SRF032: Identifying barriers and facilitators for family physicians in Ontario around routine poverty screening: research in progress
Azar Bayat, MD, Family medicine resident; Amrita Roy, MD, PhD, CCFP
Context: Income is a significant social determinant of health. Family physicians may be well-placed to identify poverty among their patients, and attempt to address. To this end, a poverty screening tool by the Centre for Effective Practice is being promoted by the College of Family Physicians of Canada for use by family physicians in all patient visits. It involves asking the question: “Do you ever have difficulty making ends meet at the end of the month?” Based on response, patients are informed about potential government benefits.

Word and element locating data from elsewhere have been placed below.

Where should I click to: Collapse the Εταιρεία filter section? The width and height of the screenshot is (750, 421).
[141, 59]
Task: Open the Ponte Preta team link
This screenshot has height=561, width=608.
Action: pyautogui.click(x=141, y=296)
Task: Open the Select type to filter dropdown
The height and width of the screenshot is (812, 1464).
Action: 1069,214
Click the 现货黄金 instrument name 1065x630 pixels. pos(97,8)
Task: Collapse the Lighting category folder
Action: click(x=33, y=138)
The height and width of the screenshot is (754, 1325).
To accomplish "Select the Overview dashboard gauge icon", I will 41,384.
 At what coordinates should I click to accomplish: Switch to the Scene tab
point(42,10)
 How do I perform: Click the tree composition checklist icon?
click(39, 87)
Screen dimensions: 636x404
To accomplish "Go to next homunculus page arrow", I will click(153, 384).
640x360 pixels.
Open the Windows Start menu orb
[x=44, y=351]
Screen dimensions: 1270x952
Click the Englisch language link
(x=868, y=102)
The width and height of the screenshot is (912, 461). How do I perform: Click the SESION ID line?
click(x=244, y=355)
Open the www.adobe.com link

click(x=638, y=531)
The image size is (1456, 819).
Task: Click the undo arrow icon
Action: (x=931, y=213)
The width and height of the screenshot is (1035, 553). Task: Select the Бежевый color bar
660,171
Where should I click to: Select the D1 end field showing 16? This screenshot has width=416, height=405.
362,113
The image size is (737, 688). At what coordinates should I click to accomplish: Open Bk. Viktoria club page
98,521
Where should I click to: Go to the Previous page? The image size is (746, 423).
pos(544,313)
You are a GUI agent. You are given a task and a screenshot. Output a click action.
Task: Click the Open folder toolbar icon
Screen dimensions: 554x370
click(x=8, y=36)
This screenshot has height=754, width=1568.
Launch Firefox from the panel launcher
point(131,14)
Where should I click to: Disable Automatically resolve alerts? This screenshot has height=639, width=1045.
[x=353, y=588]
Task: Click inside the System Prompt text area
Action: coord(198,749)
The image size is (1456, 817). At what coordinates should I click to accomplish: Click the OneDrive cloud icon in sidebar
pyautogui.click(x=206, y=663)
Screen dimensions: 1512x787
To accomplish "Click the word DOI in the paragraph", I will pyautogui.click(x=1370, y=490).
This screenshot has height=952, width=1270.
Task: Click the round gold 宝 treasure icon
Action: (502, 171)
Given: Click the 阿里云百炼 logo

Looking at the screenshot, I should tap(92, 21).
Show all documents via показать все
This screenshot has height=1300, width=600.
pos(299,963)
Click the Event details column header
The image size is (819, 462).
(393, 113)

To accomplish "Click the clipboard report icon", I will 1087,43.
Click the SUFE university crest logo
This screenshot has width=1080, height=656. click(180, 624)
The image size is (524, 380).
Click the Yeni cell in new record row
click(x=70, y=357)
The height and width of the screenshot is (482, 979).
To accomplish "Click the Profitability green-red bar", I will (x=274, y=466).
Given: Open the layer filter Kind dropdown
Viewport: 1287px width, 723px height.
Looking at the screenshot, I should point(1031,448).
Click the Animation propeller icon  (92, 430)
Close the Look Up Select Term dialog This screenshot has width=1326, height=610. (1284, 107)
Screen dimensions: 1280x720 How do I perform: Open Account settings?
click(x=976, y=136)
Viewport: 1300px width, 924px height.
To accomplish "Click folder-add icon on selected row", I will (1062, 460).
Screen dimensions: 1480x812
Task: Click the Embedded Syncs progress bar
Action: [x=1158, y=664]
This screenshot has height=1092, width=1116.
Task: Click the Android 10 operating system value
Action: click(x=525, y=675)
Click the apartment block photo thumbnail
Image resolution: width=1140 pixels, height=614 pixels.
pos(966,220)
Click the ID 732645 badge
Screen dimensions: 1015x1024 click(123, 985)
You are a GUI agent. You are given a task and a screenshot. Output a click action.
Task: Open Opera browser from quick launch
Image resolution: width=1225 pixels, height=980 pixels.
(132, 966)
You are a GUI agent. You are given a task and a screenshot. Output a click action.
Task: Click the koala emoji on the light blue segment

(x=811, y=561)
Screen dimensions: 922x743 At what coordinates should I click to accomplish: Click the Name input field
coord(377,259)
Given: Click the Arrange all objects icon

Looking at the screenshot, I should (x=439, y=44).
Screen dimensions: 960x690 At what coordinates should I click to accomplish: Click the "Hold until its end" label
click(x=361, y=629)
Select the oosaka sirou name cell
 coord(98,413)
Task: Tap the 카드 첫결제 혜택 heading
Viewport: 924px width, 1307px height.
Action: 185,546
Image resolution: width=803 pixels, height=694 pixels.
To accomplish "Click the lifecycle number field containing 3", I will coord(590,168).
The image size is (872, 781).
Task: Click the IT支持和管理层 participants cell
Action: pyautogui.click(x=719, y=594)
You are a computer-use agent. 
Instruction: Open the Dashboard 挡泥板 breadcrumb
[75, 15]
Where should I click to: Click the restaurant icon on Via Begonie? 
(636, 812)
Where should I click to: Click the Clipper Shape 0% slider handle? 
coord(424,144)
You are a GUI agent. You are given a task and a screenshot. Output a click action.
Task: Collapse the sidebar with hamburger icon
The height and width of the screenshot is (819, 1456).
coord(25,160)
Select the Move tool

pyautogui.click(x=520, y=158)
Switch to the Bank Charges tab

Objective: To determine: 1) Are family physicians in Ontario routinely screening their patients for poverty? 2) What are the individual-level and practice-level characteristics of family physicians who routinely screen, as compared to those who do not routinely screen? 3) What are perceived barriers to routine screening reported by family physicians? Human Subjects Review: Institutional research ethics board approval will be secured. Design: A brief online survey using both closed-ended and open-ended questions will be administered. Pre-testing and pilot-testing will be done ahead of the full study. Data will be analyzed with descriptive, bivariate and multivariable statistical methods, to test hypotheses and answer research questions. Answers to open-ended questions will be compiled and tabulated. Setting: Licensed family physicians currently practicing office-based primary care in Ontario are eligible to participate. Anticipated Results: Based on previous small-scale and qualitative studies conducted in this area, we hypothesize barriers such as appointment time constraints, lack of physician expertise or knowledge about resources around poverty, physician discomfort, and perceived ineffectiveness of screening in changing patient outcomes. We hypothesize that facilitators will include having social workers involved as part of multidisciplinary family health teams, OHIP billing incentives for screening, and targeted education and training of physicians. Conclusions: Identification of barriers and facilitators - at the physician level, the clinic level, and the level of local service systems - can help guide interventions to facilitate incorporation of routine screening more widely. Information on barriers at the systems level will be particularly timely in Ontario, where healthcare delivery is currently being restructured into Ontario Health Teams.